The Islanders were first in this category, which is understandable. The Isles play in an awful arena and are a mess organizationally. Edmonton was also near the bottom of the list, and that, too, is no surprise. Long winters, small market ... it's just not a sexy hockey place. Not anymore.
But our eyebrows rose in seeing Atlanta and Toronto next in the least desirable of NHL markets. It wasn't that long ago when the Maple Leafs brought in sought-after free agents like Gary Roberts, Alexander Mogilny, Shayne Corson, Curtis Joseph and Ed Belfour. And there was winning in Toronto. Under coach (and sometimes GM) Pat Quinn, the Leafs advanced to the Eastern Conference finals in 1999 and 2002. They beat Ottawa pretty much every spring. But the same dynamics that made Toronto a cool place during those years -- a lot of media and fan attention -- now make it a place that players want to avoid.
The Leafs haven't been to the playoffs since before the lockout and won't be going again this season. The culture of losing has turned all that attention into a perpetual black cloud. It creates a situation where the Leafs run the risk of having to overpay for free agents, making Burke's task of rebuilding the team even more onerous.

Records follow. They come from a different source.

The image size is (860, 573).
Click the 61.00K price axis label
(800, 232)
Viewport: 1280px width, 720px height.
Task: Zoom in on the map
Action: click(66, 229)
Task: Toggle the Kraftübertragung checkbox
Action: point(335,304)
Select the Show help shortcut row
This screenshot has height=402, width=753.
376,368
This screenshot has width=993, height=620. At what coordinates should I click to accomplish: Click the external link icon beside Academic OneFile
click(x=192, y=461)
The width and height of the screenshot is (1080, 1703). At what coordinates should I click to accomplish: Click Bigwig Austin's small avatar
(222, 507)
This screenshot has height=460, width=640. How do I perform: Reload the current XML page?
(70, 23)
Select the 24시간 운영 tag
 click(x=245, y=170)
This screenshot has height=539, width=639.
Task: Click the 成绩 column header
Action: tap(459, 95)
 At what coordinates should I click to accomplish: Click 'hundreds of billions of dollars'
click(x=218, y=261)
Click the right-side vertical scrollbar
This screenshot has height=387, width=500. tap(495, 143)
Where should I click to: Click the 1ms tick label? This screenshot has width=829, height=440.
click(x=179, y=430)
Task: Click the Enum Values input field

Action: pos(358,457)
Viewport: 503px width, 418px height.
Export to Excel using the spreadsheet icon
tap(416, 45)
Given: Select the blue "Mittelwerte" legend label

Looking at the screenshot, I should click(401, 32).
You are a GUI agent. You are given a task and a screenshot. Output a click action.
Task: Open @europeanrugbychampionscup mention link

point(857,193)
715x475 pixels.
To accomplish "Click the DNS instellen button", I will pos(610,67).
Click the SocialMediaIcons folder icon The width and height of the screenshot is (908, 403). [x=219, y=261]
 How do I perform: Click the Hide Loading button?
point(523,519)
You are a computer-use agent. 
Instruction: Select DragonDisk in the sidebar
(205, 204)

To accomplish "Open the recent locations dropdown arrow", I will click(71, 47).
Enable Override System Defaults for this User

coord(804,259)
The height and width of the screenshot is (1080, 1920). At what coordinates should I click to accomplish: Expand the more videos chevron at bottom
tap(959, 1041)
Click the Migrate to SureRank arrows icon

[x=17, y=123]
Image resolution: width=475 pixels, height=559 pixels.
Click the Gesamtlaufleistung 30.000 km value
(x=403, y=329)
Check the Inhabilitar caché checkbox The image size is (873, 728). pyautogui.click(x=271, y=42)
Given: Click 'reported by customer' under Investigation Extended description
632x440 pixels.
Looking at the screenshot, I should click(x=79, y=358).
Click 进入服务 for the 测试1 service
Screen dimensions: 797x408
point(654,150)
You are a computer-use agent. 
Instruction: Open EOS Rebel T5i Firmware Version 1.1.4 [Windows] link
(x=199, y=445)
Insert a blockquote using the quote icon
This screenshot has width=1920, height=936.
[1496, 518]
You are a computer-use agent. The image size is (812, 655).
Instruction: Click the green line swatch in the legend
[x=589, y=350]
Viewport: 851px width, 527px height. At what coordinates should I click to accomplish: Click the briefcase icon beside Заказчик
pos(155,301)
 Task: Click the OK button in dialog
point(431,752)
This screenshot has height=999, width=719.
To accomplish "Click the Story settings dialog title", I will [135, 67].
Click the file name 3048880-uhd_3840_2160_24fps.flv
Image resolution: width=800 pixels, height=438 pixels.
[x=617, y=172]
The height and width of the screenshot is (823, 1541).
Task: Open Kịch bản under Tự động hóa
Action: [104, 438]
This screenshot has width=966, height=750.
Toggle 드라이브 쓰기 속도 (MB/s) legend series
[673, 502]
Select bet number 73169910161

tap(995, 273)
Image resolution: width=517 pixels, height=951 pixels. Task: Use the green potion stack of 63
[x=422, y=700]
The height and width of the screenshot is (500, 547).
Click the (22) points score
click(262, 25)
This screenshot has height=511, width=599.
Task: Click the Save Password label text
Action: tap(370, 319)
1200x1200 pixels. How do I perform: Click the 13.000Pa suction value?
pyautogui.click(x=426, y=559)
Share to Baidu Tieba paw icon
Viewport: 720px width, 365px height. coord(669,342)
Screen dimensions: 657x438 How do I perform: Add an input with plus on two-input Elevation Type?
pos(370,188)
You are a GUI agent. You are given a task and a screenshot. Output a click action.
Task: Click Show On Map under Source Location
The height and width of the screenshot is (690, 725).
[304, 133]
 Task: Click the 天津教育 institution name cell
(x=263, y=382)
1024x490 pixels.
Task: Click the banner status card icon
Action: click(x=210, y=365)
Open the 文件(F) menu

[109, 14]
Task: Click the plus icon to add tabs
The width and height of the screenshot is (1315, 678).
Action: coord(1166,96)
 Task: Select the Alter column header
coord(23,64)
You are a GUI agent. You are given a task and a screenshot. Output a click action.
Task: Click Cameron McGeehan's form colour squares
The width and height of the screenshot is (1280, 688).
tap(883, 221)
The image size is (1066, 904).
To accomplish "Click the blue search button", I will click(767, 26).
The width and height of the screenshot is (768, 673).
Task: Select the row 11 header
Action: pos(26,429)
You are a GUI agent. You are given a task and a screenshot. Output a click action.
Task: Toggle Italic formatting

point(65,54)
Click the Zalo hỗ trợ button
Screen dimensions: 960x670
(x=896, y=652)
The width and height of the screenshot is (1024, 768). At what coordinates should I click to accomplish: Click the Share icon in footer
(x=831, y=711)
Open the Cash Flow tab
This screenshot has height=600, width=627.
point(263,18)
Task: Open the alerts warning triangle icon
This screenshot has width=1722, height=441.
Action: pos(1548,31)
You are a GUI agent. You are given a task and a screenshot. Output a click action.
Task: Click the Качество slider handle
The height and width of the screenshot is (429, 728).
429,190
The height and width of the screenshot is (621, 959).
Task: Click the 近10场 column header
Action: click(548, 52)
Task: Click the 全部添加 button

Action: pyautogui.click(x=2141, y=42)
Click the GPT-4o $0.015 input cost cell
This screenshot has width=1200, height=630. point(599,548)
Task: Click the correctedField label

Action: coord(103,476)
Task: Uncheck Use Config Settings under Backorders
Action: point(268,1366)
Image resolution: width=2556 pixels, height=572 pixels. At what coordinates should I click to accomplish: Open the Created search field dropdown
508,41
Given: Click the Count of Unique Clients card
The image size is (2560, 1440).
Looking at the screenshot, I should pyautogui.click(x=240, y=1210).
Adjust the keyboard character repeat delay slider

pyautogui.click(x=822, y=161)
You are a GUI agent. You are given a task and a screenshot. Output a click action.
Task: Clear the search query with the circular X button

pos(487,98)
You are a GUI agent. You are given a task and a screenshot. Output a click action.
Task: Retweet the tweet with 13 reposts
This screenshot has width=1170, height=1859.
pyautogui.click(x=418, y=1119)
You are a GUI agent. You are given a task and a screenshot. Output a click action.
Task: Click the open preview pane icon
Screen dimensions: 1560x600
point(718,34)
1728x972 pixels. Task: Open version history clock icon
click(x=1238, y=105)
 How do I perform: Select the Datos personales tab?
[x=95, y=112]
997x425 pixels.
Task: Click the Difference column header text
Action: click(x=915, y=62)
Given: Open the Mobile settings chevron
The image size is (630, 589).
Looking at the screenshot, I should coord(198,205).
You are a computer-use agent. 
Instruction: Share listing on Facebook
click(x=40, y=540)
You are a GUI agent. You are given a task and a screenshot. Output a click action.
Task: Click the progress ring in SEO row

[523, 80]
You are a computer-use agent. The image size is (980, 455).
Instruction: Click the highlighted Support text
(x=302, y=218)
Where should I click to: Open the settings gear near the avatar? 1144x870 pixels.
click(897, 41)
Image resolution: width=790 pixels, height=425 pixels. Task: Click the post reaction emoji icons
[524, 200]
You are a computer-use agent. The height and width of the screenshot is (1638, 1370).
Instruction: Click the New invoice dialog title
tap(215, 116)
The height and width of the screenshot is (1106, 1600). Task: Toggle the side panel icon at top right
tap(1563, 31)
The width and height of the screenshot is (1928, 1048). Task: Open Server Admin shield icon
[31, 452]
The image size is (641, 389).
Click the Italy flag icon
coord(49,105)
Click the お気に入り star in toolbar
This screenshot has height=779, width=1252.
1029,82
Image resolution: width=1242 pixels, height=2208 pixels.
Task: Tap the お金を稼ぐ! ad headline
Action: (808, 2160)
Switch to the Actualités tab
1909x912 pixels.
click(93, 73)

And onerous pretty much sums up the situation in Atlanta. That's what a decade of losing will do for you. But it shouldn't be this way. The climate is great, it's a great place to fly in and out of, and there are all kinds of cultural entertainment options and plenty of green space for families. Yet players want to avoid Atlanta like the plague. GM Rick Dudley is hoping to change the perception, but it's a big challenge, especially with an incompetent ownership that spends more time in court than trying to build a winning franchise.
One final note on the player poll: It was no surprise to see Crosby as the player other players would build a franchise around. But it was interesting that Crosby's coach, Dan Bylsma, was who other players most identified as the coach they'd like to play for. The coach they'd least like to play for: Toronto's Ron Wilson.